**Problem 1**
Reproduce, line for line, the portion of the listing that opens with the line containing "The height and width of the screenshot is (1844, 1049)." and closes at the final line of the listing.

In accordance with Listing Rule 15.5.1(4), the Company confirms that it is satisfied that all inside information which the Directors and the Company may have in the period leading up to the announcement of its annual results has previously been and will continue to be notified via a RIS and, therefore, the dealings referred to in Listing Rule 15.5.1(3) are permitted.

 

The Company and persons discharging managerial responsibilities for the Company are therefore exempt during the close period from the provisions of the Model Code in respect of dealings in the Company's own securities. If, in the period leading up to the announcement of the annual results, the Directors, the Company or any person discharging managerial responsibilities come into possession of any inside information, this will be notified via a RIS before any such transactions are undertaken.

 

The close period to which this notification relates is in respect of the year ended 31 March 2014.

 

 

Capitalised terms used in this announcement and not otherwise defined shall have the meaning given to them in the Prospectus.

 

 

For further information:

 

Picton Property Income Limited


David Sauvarin

Telephone: +44 1481 745 529



Picton Capital Limited


Michael Morris

Telephone: +44 20 7628 4800



Oriel Securities Limited


Roger Clarke, Tom Yeadon

Telephone: +44 20 7710 7600

 

J.P.Morgan Cazenove


William Simmonds, Ed Murray

Telephone: +44 20 7742 4000

 

Tavistock Communications

Jeremy Carey, James Verstringhe

 

Telephone: +44 20 7920 3150

 

 

 

Important Information

 

This Announcement has been issued by and is the sole responsibility of the Company.

 

This Announcement is for information purposes only and does not constitute an invitation to subscribe for or otherwise acquire or dispose of securities in the Company in any jurisdiction. The information contained in this Announcement is for background purposes only and does not purport to be full or complete. No reliance may be placed for any purpose on the information contained in this Announcement or its accuracy or completeness, This Announcement does not constitute or form part of any offer to issue or sell, or any solicitation of any offer to subscribe or purchase, any investments nor shall it (or the fact of its distribution) form the basis of, or be relied on in connection with, any contract therefor.

 

This Announcement is an advertisement and not a prospectus. This Announcement does not constitute or form part of, and should not be construed as, any offer for sale or subscription of, or solicitation of any offer to buy or subscribe for, any shares in the Company or securities in any other entity, in any jurisdiction, including the United States, nor shall it, or any part of it, or the fact of its distribution, form the basis of, or be relied on in connection with, any contract or investment decision whatsoever, in any jurisdiction. This Announcement does not constitute a recommendation regarding any securities.

 

Any investment decision must be made exclusively on the basis of the prospectus published by the Company and any supplement thereto in connection with the admission of ordinary shares of the Company to the Official List of the UK Listing Authority and to trading on the London Stock Exchange's main market for listed securities.

**Problem 2**
According to the announcement about the close period, which year does the close period relate to?

**Data to use**
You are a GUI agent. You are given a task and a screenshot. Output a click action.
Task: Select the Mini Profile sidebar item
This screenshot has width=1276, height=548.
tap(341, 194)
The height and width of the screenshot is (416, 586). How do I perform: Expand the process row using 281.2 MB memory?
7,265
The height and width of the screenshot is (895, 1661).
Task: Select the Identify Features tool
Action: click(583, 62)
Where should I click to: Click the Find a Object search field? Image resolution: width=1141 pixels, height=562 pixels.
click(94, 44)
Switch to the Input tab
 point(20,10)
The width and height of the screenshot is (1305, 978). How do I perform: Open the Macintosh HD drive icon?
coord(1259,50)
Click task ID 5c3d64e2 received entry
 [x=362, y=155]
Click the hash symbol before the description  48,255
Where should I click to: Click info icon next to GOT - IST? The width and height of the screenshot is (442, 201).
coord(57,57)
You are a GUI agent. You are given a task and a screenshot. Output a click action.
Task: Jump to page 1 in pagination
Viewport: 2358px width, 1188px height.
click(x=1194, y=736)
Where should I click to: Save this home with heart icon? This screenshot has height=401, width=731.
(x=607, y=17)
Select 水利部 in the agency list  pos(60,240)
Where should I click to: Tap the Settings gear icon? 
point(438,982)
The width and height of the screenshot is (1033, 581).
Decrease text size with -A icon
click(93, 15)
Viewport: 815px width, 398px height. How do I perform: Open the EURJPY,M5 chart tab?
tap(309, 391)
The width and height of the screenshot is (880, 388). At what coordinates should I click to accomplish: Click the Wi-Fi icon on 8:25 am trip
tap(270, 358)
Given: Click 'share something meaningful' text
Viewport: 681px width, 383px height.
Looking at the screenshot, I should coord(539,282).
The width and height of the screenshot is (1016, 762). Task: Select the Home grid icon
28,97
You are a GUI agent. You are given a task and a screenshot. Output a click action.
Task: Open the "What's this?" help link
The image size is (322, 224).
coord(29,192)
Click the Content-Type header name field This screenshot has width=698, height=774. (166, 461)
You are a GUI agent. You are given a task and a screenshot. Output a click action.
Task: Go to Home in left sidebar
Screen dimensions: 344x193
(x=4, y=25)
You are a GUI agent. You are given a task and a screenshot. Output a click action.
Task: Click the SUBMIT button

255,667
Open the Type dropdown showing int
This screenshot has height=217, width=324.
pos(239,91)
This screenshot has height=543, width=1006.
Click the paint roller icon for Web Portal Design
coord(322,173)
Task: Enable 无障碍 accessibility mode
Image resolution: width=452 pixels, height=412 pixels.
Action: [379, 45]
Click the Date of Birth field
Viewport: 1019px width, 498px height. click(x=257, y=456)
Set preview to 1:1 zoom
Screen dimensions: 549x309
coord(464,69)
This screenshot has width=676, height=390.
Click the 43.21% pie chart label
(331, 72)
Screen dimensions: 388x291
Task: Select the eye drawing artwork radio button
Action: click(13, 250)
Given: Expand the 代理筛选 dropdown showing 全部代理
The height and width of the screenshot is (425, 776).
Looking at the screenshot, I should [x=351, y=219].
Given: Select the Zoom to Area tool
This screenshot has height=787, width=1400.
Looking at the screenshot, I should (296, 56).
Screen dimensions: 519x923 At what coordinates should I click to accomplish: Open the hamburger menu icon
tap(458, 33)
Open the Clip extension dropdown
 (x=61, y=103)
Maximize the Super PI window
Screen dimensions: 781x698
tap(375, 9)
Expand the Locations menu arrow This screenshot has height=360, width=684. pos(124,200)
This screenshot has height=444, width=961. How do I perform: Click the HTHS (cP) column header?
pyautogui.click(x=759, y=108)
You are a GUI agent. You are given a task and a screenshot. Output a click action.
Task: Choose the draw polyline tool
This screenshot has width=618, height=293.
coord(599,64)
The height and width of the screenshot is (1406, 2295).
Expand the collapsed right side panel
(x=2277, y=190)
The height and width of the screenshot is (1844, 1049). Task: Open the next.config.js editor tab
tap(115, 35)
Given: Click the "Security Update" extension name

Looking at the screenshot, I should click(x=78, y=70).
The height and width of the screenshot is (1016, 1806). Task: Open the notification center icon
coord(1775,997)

**Task response 1**
The height and width of the screenshot is (1844, 1049). Task: Open the next.config.js editor tab
tap(115, 35)
Given: Click the "Security Update" extension name

Looking at the screenshot, I should click(x=78, y=70).
The height and width of the screenshot is (1016, 1806). Task: Open the notification center icon
coord(1775,997)

**Task response 2**
The year ended 31 March 2014.